2. Materials and Methods

2.1. Materials

An isotactic metallocene iPP, with trademark HM562P (MFI = 15 g/10 min according to standard ISO 1133 at 210 °C, 2.16 kg) and kindly supplied by Basell (Rotterdam, The Netherlands), was used. It is named from now as HMP.

Two types of graphene nanofibers, kindly supplied by Graphenano (Yecla, Murcia), with different specific surfaces, were employed. On one hand, graphene nanofibers with high specific surface, the so-called GHS, shows the following characteristics: high specific surface, which ranged from 300 to 400 m²/g; fiber diameter of 5–160 nm; fiber length > 20 nm; density at 20 °C = 0.4–0.6 g/cm³. On the other hand, graphene nanofibers with low specific surface, identified as GLS, exhibit a specific surface from 70 to 250 m²/g; fiber diameter of 5–160 nm; fiber length > 20 nm; density at 20 °C = 0.2–0.3 g/cm³.

2.2. Extrusion of the Nanocomposites

HMP pellets were crio-milled in liquid nitrogen, before extrusion, using a SCHOTI grinder (Schott Maschinenbau, Kupferberg, Germany), working at a frequency of 20,000 min⁻¹ in order to reduce the pellet size and promote a better dispersion of the graphene nanofibers into this HMP matrix. Graphene fibers were first dispersed in toluene using ultrasounds before blending with the iPP.

Nanocomposites containing a weight percentage (wt.%) of 0.1, 0.2, 0.5, 1.0, 5.0, and 10.0 in each kind of graphene nanofibers were then prepared by melt extrusion in a Rondol Microlab Twin Screw mini-extruder (Rondol Industrie, Nancy, France), employing 10 mm diameter extrusion screws, working at 60 rpm and using 115 °C/170 °C/180 °C/185 °C/190 °C as temperature profile. The different nanocomposites were labeled as HMPxGHS or HMPxGLS, where x refers to the wt.% content in nanofibers and GHS or GLS corresponds to the type of graphene nanofiber incorporated.

2.3. Preparation of the Films

Films of these HMP nanocomposites with different contents in GHS or GLS nanofibers were obtained by compression molding in a Collin press (Collin GmbH, Maitenbeth, Germany) between hot plates (210 °C) at a pressure of 20 bar for 3 min. In the subsequent cooling from the melt, two different thermal histories were applied by variation of cooling rate: 80 °C/min (specimens named Q) and 2 °C/min (designated as S samples). Thickness of the films was around 300 µm.

**INSTRUCTION 1**
In the materials and methods excerpt, at what speed did the mini-extruder work?
**INSTRUCTION 2**
Repeat the part of the materials and methods excerpt starting with "2.2. Extrusion of" and going on through "with the iPP.".

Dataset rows
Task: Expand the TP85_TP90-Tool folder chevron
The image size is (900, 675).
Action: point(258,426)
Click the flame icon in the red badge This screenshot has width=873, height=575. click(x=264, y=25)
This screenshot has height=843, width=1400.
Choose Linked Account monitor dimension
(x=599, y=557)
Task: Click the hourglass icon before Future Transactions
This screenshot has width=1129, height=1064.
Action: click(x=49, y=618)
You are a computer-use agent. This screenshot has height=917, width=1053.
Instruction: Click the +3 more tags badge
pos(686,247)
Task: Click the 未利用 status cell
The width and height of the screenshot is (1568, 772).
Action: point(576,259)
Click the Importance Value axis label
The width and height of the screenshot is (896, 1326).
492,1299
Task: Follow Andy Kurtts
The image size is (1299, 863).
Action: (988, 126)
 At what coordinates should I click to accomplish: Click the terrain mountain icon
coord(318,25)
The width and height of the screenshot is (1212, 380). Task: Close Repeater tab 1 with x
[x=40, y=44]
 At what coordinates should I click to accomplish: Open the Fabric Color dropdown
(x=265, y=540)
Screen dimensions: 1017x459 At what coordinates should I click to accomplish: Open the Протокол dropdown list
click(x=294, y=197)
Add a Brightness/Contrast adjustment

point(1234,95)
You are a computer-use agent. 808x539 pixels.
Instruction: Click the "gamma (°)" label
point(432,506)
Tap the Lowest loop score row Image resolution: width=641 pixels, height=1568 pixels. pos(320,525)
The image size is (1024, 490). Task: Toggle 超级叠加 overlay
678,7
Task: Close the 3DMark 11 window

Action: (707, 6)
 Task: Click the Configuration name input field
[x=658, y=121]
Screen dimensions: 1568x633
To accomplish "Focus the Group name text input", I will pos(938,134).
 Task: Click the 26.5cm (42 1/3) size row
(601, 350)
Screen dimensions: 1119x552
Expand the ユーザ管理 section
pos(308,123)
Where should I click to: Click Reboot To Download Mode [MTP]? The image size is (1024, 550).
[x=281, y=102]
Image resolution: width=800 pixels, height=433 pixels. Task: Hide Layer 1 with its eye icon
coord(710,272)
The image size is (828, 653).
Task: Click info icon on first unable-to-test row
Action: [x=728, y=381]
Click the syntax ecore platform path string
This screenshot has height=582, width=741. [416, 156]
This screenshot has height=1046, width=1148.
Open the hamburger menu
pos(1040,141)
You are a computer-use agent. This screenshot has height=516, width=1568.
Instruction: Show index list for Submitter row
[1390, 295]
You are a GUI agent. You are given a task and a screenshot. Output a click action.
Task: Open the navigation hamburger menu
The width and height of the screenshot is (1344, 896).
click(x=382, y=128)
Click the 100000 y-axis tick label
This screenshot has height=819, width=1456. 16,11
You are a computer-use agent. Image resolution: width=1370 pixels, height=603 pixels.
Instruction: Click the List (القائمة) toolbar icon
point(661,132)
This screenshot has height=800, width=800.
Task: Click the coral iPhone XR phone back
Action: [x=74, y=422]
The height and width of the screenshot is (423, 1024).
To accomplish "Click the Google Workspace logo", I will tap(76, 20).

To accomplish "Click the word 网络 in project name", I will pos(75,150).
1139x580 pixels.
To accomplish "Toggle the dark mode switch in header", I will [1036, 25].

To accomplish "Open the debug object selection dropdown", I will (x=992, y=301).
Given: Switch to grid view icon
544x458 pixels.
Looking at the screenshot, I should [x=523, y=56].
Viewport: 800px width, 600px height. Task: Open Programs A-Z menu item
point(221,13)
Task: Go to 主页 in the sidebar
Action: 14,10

**EXERCISE SOLUTION 1**
60 rpm

**EXERCISE SOLUTION 2**
2.2. Extrusion of the Nanocomposites

HMP pellets were crio-milled in liquid nitrogen, before extrusion, using a SCHOTI grinder (Schott Maschinenbau, Kupferberg, Germany), working at a frequency of 20,000 min⁻¹ in order to reduce the pellet size and promote a better dispersion of the graphene nanofibers into this HMP matrix. Graphene fibers were first dispersed in toluene using ultrasounds before blending with the iPP.